All entries should be output exactly as they stand.

═══ Study material ═══

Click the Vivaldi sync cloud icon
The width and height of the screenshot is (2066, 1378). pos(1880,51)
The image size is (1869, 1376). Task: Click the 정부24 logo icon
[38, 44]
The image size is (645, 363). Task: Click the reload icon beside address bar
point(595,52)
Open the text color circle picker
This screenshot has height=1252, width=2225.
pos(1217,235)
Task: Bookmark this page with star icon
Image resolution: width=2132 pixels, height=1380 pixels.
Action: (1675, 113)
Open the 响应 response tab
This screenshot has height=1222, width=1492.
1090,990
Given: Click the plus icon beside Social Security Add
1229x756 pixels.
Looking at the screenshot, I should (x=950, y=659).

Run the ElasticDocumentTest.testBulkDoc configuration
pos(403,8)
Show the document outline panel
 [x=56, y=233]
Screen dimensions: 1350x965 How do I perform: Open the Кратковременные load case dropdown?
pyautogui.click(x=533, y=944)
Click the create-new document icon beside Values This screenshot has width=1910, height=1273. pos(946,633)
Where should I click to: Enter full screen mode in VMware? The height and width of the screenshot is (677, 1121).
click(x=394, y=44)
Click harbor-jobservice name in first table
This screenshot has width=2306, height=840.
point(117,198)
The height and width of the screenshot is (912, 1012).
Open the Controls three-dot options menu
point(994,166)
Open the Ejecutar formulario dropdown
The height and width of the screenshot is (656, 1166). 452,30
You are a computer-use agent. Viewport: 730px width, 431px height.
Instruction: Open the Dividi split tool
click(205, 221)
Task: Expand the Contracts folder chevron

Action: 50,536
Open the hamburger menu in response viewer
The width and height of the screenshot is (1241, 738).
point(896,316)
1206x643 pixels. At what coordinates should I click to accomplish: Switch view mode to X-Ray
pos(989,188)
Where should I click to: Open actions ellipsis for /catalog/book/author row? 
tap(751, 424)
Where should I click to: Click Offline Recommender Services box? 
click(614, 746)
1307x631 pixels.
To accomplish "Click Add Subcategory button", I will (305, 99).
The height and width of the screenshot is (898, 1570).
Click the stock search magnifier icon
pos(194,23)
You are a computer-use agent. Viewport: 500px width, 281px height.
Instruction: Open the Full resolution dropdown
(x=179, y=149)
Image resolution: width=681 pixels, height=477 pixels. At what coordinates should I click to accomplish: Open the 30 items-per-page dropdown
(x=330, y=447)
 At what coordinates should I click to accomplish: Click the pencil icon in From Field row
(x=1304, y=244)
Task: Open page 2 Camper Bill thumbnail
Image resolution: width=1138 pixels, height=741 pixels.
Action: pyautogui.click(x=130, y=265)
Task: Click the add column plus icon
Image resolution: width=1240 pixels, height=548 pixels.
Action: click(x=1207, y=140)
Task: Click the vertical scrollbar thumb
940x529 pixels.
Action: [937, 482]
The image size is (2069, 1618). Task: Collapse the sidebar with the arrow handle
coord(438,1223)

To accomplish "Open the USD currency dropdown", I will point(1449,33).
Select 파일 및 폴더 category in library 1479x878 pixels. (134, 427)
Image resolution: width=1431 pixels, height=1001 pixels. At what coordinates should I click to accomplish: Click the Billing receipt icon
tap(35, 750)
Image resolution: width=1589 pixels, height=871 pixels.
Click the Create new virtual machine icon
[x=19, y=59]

═══

• [Answer]
Click the Vivaldi sync cloud icon
The width and height of the screenshot is (2066, 1378). pos(1880,51)
The image size is (1869, 1376). Task: Click the 정부24 logo icon
[38, 44]
The image size is (645, 363). Task: Click the reload icon beside address bar
point(595,52)
Open the text color circle picker
This screenshot has height=1252, width=2225.
pos(1217,235)
Task: Bookmark this page with star icon
Image resolution: width=2132 pixels, height=1380 pixels.
Action: (1675, 113)
Open the 响应 response tab
This screenshot has height=1222, width=1492.
1090,990
Given: Click the plus icon beside Social Security Add
1229x756 pixels.
Looking at the screenshot, I should (x=950, y=659).

Run the ElasticDocumentTest.testBulkDoc configuration
pos(403,8)
Show the document outline panel
 [x=56, y=233]
Screen dimensions: 1350x965 How do I perform: Open the Кратковременные load case dropdown?
pyautogui.click(x=533, y=944)
Click the create-new document icon beside Values This screenshot has width=1910, height=1273. pos(946,633)
Where should I click to: Enter full screen mode in VMware? The height and width of the screenshot is (677, 1121).
click(x=394, y=44)
Click harbor-jobservice name in first table
This screenshot has width=2306, height=840.
point(117,198)
The height and width of the screenshot is (912, 1012).
Open the Controls three-dot options menu
point(994,166)
Open the Ejecutar formulario dropdown
The height and width of the screenshot is (656, 1166). 452,30
You are a computer-use agent. Viewport: 730px width, 431px height.
Instruction: Open the Dividi split tool
click(205, 221)
Task: Expand the Contracts folder chevron

Action: 50,536
Open the hamburger menu in response viewer
The width and height of the screenshot is (1241, 738).
point(896,316)
1206x643 pixels. At what coordinates should I click to accomplish: Switch view mode to X-Ray
pos(989,188)
Where should I click to: Open actions ellipsis for /catalog/book/author row? 
tap(751, 424)
Where should I click to: Click Offline Recommender Services box? 
click(614, 746)
1307x631 pixels.
To accomplish "Click Add Subcategory button", I will (305, 99).
The height and width of the screenshot is (898, 1570).
Click the stock search magnifier icon
pos(194,23)
You are a computer-use agent. Viewport: 500px width, 281px height.
Instruction: Open the Full resolution dropdown
(x=179, y=149)
Image resolution: width=681 pixels, height=477 pixels. At what coordinates should I click to accomplish: Open the 30 items-per-page dropdown
(x=330, y=447)
 At what coordinates should I click to accomplish: Click the pencil icon in From Field row
(x=1304, y=244)
Task: Open page 2 Camper Bill thumbnail
Image resolution: width=1138 pixels, height=741 pixels.
Action: pyautogui.click(x=130, y=265)
Task: Click the add column plus icon
Image resolution: width=1240 pixels, height=548 pixels.
Action: click(x=1207, y=140)
Task: Click the vertical scrollbar thumb
940x529 pixels.
Action: [937, 482]
The image size is (2069, 1618). Task: Collapse the sidebar with the arrow handle
coord(438,1223)

To accomplish "Open the USD currency dropdown", I will point(1449,33).
Select 파일 및 폴더 category in library 1479x878 pixels. (134, 427)
Image resolution: width=1431 pixels, height=1001 pixels. At what coordinates should I click to accomplish: Click the Billing receipt icon
tap(35, 750)
Image resolution: width=1589 pixels, height=871 pixels.
Click the Create new virtual machine icon
[x=19, y=59]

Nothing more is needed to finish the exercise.